(The records):
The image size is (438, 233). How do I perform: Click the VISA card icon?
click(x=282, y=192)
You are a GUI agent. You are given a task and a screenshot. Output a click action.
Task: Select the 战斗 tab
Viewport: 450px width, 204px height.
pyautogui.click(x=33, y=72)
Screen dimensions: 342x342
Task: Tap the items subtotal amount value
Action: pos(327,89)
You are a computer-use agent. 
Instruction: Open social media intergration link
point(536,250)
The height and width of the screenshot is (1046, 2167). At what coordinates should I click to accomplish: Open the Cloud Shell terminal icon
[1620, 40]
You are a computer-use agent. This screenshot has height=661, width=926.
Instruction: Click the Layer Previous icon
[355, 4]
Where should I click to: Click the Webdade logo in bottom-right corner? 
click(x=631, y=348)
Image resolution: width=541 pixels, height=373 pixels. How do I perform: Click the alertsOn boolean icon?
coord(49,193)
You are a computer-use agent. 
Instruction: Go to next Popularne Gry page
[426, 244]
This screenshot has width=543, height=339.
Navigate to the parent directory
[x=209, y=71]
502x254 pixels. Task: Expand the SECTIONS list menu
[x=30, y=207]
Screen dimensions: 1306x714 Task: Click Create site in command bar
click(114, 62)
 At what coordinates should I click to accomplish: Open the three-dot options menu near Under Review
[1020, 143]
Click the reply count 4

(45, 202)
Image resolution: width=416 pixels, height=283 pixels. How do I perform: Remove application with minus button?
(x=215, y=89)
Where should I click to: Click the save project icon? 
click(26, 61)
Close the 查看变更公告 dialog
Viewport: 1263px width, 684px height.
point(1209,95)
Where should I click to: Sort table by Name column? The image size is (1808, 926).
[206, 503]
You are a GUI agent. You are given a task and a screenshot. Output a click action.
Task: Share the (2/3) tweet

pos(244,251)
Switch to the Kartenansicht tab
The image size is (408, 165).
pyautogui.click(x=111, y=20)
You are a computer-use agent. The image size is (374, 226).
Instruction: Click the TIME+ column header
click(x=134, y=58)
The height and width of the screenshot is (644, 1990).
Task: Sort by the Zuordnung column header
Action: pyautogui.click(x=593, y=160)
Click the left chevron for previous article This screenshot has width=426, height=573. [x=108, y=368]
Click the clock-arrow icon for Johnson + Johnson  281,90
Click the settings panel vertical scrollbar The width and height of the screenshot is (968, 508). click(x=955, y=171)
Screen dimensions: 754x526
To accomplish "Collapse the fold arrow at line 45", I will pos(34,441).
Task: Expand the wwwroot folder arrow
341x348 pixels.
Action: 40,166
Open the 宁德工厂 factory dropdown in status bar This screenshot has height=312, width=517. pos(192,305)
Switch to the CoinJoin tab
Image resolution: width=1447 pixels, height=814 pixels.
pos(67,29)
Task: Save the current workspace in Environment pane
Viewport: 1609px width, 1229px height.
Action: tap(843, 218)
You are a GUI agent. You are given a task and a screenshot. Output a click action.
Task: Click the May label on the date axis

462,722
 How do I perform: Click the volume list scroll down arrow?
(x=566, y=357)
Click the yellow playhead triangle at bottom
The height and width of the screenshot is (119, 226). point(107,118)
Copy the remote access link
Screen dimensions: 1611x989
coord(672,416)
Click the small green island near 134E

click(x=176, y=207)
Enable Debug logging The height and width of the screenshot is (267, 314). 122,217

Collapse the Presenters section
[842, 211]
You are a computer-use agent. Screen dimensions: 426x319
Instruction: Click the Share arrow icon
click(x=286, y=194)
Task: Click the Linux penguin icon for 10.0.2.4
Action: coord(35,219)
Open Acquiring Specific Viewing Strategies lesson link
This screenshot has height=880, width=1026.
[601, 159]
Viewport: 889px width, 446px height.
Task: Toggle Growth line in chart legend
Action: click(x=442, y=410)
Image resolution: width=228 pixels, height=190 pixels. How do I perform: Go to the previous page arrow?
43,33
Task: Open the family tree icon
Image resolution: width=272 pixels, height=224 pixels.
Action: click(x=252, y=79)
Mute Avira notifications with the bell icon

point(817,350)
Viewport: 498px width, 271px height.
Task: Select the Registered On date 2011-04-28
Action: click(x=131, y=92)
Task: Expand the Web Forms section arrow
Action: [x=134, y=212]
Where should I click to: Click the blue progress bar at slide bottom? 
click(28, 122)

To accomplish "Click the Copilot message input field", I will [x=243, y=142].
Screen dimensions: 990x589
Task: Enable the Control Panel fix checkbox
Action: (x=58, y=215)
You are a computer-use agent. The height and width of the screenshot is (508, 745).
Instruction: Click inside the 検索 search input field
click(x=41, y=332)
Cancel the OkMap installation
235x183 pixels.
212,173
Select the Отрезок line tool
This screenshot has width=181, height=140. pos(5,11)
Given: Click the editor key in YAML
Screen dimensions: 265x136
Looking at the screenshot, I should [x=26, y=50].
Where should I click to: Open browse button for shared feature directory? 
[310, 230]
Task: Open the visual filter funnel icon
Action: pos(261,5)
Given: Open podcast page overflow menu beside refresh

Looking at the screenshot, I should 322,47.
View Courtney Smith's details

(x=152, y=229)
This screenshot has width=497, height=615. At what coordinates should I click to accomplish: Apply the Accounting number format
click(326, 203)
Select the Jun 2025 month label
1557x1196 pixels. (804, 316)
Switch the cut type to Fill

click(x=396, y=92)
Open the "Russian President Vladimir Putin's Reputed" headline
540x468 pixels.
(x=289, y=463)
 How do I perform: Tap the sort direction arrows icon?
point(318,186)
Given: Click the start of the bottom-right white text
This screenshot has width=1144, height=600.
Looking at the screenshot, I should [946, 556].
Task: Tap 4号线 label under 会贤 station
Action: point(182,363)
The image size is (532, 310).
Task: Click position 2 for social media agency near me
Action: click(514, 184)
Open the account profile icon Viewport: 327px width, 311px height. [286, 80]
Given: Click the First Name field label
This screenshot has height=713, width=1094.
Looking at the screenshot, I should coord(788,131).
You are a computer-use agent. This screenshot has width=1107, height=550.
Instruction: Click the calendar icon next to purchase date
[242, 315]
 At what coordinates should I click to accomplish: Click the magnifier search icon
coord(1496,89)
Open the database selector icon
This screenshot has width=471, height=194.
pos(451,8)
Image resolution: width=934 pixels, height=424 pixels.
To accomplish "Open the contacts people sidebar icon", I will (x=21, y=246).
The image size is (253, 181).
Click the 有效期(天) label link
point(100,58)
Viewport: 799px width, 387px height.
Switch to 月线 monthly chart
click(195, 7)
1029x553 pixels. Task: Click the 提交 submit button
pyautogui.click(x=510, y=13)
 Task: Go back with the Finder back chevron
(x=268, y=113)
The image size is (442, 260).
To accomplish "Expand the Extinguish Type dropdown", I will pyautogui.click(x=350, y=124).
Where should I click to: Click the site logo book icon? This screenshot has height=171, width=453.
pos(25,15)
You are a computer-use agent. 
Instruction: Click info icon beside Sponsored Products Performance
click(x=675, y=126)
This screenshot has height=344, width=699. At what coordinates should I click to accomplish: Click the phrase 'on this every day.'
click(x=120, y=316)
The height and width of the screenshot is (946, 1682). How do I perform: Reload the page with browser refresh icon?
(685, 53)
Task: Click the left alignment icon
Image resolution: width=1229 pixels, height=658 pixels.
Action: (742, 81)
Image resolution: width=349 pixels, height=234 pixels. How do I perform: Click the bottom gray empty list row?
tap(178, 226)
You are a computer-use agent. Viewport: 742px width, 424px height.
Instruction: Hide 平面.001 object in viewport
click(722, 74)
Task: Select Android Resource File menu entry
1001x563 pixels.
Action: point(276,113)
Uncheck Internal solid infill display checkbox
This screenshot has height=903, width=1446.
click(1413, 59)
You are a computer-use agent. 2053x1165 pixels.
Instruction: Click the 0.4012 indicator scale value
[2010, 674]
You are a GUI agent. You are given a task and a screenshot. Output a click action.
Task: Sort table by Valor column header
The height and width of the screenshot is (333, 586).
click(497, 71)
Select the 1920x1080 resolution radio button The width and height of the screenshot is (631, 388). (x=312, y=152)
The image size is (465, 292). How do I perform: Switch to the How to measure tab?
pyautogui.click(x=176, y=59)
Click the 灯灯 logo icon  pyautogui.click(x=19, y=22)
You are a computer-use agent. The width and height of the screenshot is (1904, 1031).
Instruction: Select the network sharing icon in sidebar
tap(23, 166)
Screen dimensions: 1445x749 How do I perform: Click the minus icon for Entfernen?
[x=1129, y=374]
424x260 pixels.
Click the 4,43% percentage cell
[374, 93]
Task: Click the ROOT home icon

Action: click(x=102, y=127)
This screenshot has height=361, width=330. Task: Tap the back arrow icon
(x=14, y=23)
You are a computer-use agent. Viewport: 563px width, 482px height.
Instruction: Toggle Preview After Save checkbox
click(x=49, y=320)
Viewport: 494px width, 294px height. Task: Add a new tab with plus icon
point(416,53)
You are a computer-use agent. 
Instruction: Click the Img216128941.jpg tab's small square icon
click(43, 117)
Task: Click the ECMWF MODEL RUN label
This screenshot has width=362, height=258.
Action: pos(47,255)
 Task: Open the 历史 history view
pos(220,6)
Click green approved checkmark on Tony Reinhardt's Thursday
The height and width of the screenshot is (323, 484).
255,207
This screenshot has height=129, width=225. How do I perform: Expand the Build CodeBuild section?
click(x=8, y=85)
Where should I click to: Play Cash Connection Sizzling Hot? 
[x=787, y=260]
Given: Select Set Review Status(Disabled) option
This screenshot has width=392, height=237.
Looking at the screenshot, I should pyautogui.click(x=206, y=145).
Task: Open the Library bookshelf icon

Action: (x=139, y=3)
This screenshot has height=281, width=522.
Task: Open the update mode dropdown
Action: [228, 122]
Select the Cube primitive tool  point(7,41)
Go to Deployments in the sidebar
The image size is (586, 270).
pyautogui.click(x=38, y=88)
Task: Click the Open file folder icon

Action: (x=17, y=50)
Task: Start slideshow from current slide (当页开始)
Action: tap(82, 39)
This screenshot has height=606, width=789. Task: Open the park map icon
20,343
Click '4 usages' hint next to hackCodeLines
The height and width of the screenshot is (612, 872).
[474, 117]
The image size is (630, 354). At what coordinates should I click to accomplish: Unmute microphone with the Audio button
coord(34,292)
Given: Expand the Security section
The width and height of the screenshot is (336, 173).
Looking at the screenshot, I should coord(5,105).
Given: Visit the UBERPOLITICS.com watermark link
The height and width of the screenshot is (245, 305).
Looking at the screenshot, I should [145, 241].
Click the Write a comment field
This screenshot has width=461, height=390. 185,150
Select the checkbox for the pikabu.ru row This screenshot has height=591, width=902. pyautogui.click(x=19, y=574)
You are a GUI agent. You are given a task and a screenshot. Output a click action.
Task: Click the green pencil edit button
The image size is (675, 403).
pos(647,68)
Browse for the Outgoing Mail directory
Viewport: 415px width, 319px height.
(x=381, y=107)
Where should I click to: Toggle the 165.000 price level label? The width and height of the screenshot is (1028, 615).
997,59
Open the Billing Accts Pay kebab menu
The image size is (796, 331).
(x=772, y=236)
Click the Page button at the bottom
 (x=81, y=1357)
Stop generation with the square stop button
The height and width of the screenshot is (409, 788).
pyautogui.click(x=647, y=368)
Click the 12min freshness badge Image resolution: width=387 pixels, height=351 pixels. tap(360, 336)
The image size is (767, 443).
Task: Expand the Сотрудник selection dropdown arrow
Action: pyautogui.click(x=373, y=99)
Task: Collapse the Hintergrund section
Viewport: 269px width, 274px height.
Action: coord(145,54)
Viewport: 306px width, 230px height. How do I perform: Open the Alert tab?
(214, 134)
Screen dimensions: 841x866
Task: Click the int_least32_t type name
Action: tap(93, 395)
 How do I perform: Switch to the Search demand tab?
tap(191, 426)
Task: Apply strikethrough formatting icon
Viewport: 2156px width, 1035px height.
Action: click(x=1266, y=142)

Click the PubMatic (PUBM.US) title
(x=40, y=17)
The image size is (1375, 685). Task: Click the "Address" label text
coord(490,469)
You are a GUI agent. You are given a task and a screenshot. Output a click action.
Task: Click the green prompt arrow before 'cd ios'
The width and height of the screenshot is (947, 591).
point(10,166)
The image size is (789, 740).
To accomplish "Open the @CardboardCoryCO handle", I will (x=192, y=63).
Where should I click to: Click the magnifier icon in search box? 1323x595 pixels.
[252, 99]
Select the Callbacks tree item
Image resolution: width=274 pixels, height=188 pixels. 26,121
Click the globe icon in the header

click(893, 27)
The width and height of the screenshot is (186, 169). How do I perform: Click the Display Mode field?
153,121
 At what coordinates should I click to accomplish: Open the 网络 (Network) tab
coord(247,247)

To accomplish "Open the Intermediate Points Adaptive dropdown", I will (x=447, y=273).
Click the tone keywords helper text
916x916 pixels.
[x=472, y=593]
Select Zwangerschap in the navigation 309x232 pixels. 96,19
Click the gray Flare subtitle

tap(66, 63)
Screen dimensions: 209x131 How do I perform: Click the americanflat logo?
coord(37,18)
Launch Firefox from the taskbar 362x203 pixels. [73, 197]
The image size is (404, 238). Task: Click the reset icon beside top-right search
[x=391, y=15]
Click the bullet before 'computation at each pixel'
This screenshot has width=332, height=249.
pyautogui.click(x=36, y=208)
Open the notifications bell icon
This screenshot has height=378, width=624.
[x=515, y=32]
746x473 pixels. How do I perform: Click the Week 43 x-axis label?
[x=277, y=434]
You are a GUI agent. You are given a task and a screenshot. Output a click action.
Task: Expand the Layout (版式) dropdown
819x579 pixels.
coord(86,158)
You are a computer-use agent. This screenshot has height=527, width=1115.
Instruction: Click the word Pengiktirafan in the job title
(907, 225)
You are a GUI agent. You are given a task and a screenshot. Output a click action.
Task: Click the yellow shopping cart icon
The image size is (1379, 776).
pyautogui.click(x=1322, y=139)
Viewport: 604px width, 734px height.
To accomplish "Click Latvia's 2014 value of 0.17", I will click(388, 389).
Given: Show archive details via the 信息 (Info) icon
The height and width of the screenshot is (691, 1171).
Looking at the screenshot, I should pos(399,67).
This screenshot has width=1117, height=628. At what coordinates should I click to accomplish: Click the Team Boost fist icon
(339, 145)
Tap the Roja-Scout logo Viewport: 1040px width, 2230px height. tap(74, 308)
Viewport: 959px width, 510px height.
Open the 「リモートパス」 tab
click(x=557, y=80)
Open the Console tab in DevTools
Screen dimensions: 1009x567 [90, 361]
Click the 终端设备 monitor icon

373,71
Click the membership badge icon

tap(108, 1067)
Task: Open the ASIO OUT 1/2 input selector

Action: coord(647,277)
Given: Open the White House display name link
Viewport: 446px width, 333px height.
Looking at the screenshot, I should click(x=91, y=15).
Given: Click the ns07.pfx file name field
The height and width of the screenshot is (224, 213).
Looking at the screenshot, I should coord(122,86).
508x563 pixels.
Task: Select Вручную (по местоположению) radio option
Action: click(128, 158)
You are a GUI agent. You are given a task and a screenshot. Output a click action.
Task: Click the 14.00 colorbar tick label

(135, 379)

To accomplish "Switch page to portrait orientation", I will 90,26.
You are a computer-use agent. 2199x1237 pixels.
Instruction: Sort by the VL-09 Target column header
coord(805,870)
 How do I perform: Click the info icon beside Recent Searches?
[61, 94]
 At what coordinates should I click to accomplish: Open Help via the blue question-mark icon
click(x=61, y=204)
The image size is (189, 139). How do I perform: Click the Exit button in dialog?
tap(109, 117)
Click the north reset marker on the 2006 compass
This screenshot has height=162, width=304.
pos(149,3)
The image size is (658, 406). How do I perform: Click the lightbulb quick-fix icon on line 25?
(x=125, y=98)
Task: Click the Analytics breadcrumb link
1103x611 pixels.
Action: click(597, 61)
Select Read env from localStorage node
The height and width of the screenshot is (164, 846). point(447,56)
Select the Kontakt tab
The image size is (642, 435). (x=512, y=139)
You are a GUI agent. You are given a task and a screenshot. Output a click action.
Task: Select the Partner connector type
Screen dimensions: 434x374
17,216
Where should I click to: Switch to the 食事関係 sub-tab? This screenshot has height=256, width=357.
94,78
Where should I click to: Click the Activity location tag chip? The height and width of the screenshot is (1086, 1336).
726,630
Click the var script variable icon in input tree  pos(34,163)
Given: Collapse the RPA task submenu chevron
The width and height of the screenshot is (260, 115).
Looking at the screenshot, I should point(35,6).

(Written instruction):
Render the stretch of material from the line containing "The height and width of the screenshot is (946, 1682)." through the line containing "Click the 灯灯" as a Markdown table with columns Row and Text. Number each line and omit any blank ones.

(Exercise answer):
| Row | Text |
|---|---|
| 1 | The height and width of the screenshot is (946, 1682). How do I perform: Reload the page with browser refresh icon? |
| 2 | (685, 53) |
| 3 | Task: Click the left alignment icon |
| 4 | Image resolution: width=1229 pixels, height=658 pixels. |
| 5 | Action: (742, 81) |
| 6 | Image resolution: width=349 pixels, height=234 pixels. How do I perform: Click the bottom gray empty list row? |
| 7 | tap(178, 226) |
| 8 | You are a computer-use agent. Viewport: 742px width, 424px height. |
| 9 | Instruction: Hide 平面.001 object in viewport |
| 10 | click(722, 74) |
| 11 | Task: Select Android Resource File menu entry |
| 12 | 1001x563 pixels. |
| 13 | Action: point(276,113) |
| 14 | Uncheck Internal solid infill display checkbox |
| 15 | This screenshot has height=903, width=1446. |
| 16 | click(1413, 59) |
| 17 | You are a computer-use agent. 2053x1165 pixels. |
| 18 | Instruction: Click the 0.4012 indicator scale value |
| 19 | [2010, 674] |
| 20 | You are a GUI agent. You are given a task and a screenshot. Output a click action. |
| 21 | Task: Sort table by Valor column header |
| 22 | The height and width of the screenshot is (333, 586). |
| 23 | click(497, 71) |
| 24 | Select the 1920x1080 resolution radio button The width and height of the screenshot is (631, 388). (x=312, y=152) |
| 25 | The image size is (465, 292). How do I perform: Switch to the How to measure tab? |
| 26 | pyautogui.click(x=176, y=59) |
| 27 | Click the 灯灯 logo icon  pyautogui.click(x=19, y=22) |